10487 Myths in Israeli Culture
Credits: 6 intermediate credits in Hebrew Literature or in Cultural Studies
Prerequisites: none
Recommended: Amos Oz and A. B. Yehoshua: Early Writings, Israeli Fiction and Cinema, Trends in Israeli Society, Government and Politics in Israel, History of Zionism: 1881-1914, Israeli Fiction in the Eighties
The course is based on Captives of a Dream: Myths in Israeli Culture, by Nurith Gertz (Am Oved, 1995). The materials also include The Complete Stories, by A.B. Yehoshua; The Story of Hirbet Hiza, by S. Yizhar; a reader containing selections from theoretical and research material; and selections from television news broadcasts, movies, and television series on DVD.
The course covers seven periods in Hebrew-Israeli culture in Palestine and Israel, from the 1930s until the 1990s, through the texts created in various sub-cultures and media: politics, literature, journalism, television and cinema. These texts reveal a number of central narratives which recur, in variations, carrying ideological meanings and messages embedded in them. Hebrew-Israeli society manifests, through these narratives, its nature and the nature of its attitudes towards the “outside” world in each period.
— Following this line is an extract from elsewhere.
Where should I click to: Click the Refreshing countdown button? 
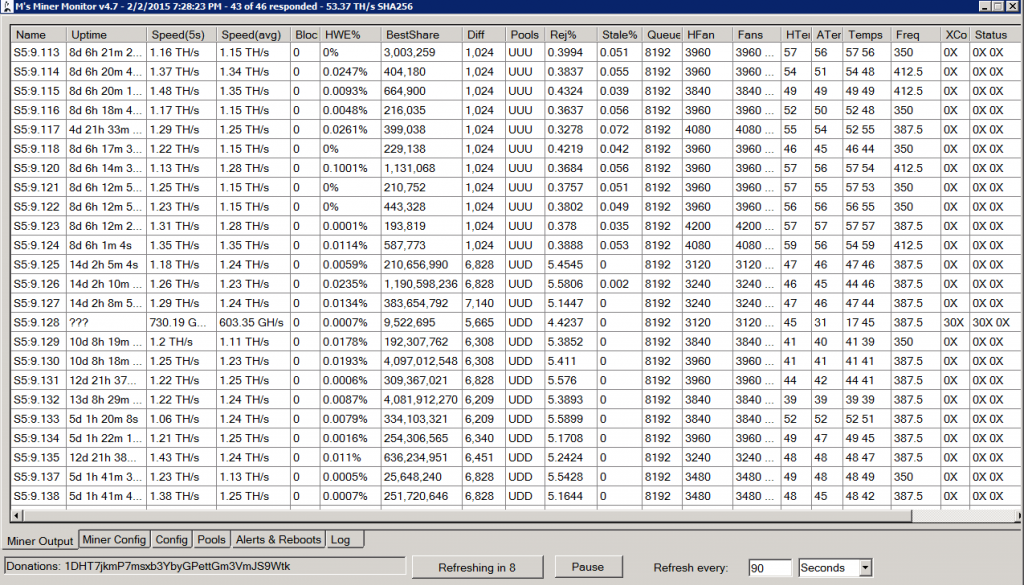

Chapters: The few against the many – posters, speeches and literary works in the 1930s; Among the nations of the world – journalism and literature during the War of Independence; Sons of light and sons of darkness – election speeches of Menachem Begin; The voice of the people – election propaganda, 1977-1984; The whole world is against us – newspaper coverage of the Lebanon war; Destruction and redemption – the “right wing-Jewish” narrative vs. the personal narrative in Hebrew literature; The 1991 Gulf War.